[Records from a data collection]

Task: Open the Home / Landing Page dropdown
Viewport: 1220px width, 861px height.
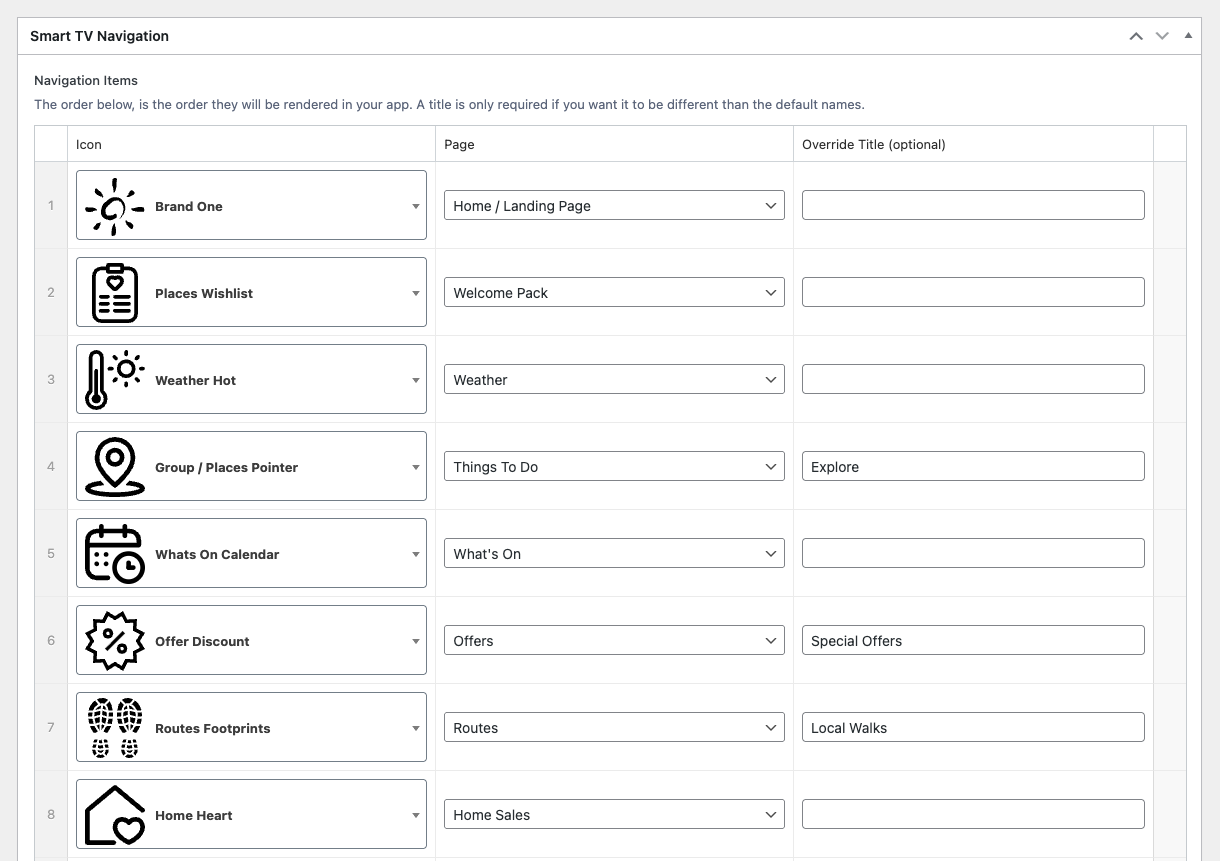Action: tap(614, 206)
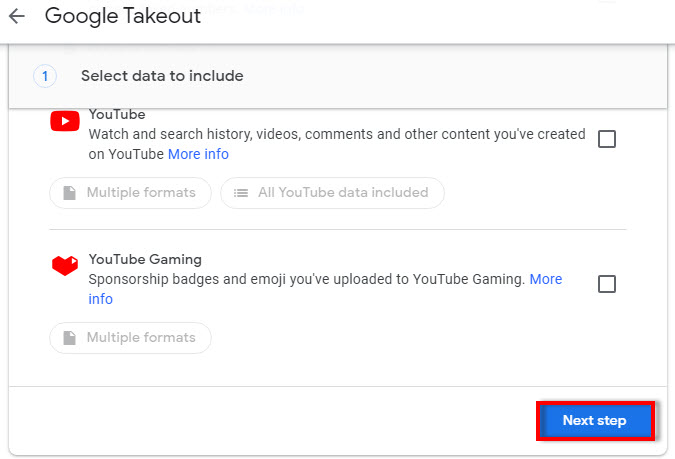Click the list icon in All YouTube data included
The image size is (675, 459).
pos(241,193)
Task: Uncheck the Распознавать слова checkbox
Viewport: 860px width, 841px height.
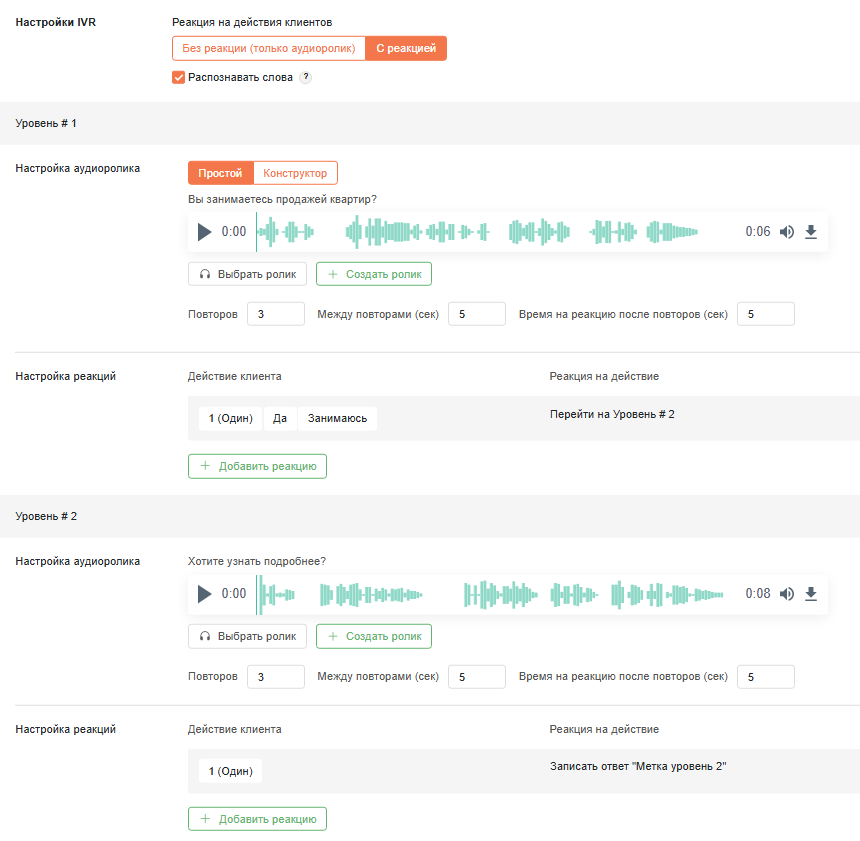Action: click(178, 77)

__About this task__
In the records above, find the line containing "Task: Uncheck the Распознавать слова checkbox", then please restate it and each line after it word for word, pictures excluded.

__Exercise response__
Task: Uncheck the Распознавать слова checkbox
Viewport: 860px width, 841px height.
Action: click(178, 77)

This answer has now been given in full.